[ Summary ]
A reinsurance company leveraged Lazarus AI to identify critical data anomalies during a potential acquisition. By integrating seamlessly with existing tools, Lazarus AI revealed significant under-reserving issues, saving the company from unforeseen liabilities. This case study highlights the power of AI in enhancing due diligence and ensuring data quality, providing a competitive edge in the insurance industry.
Insurers, Reinsurers, Actuarial Consultants and Investment Bankers all have to price blocks of business from a valuation perspective. Accuracy becomes especially critical in discussion of an acquisition or divestiture, as multiple parties will be examining and looking for information anomalies that can lead to pricing advantages. In addition to the large number of actuarial and valuation tools that the industry has, experts involved in acquisitions and divestitures will have additional tools that augment the traditional industry tools. All of these tools, standard and augmented, largely have to take the data input as a given and perform analysis from there.

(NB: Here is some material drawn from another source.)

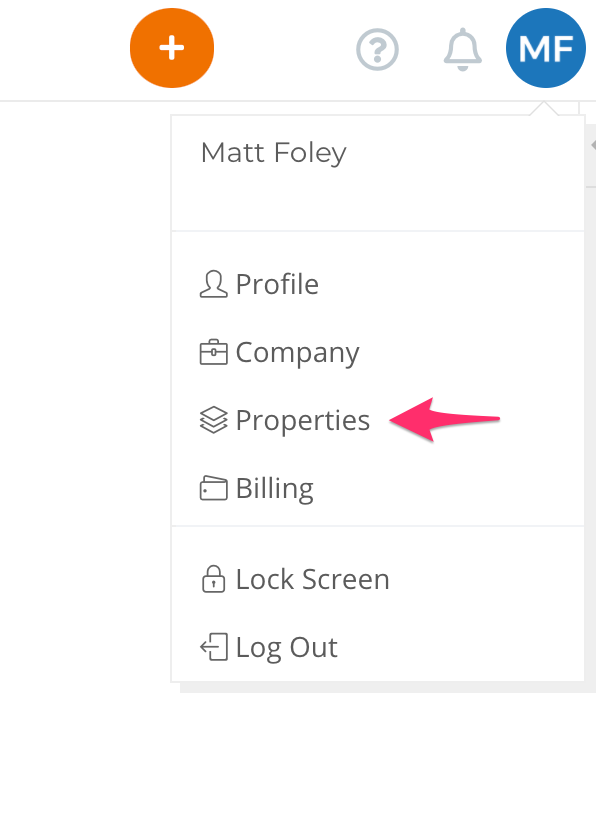This screenshot has height=826, width=596.
Task: Click the wallet icon beside Billing
Action: [x=213, y=488]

Using AI to examine the input data for anomalies will allow existing tools to continue to be used but whoever can get insights into the data quality received will have knowledge arbitrage over those who have to accept data as a given input analogous to a "black box". The entire "Due Diligence" process is critical and undertaken with greatest import by those involved. However, there is a reality that there are time pressures. Even if there is an ability to review all data manually, which is highly unlikely, these time pressures increase the probability that people might miss a non-obvious pattern.

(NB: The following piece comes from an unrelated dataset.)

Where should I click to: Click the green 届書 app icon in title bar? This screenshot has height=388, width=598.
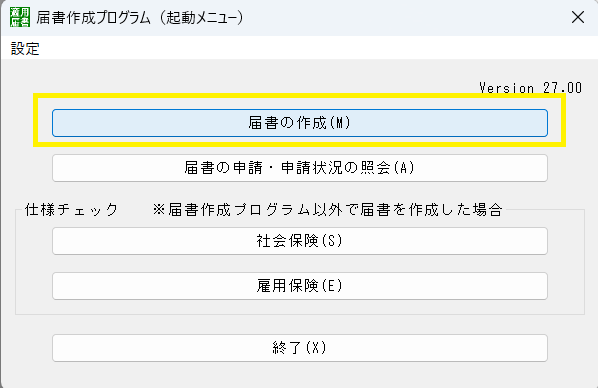(20, 17)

A reinsurance company that specializes in providing liquidity and risk transfer solutions to the insurance sector had exactly this problem. That is, the company was very experienced at valuation and had all the traditional tools but wanted deeper insights. That is, this company wanted to challenge the current constraint where all inbound data is a "black box," taken as a given. The company was considering acquisition of a block of business and executing the traditional valuation approaches. In parallel, they decided to use Lazarus AI to examine the block of business for data anomalies.
Lazarus AI brought one of our proprietary business trained models to this problem. Without further training, the model was fed all of the data for valuation that was available for the block in question. Although model training was not required, Lazarus did support the process by providing prompt engineering expertise. Due to Lazarus AI ability to integrate into existing technology set, there was no need to "rip and replace" or even to modify existing technologies.
During this process, a situation was identified by Lazarus AI proprietary models that caused additional questions. Upon reviewing the data, a significant under-reserving issue was discovered. The Insurer made the decision to not proceed further based upon what was uncovered. Total run time of 17 hours with all output validated in 48 hours. The insurer found the time and dollar investment well worth avoiding an acquisition with previously unforeseen liabilities.
Traditional pricing and valuation models have inherent blindness about the data quality being used as input, in essence: sampling risk. Lazarus AI can bring light into those situations. Lazarus AI does not require a "rip and replace" approach but allows a ride along ability for enlightenment alongside existing tools.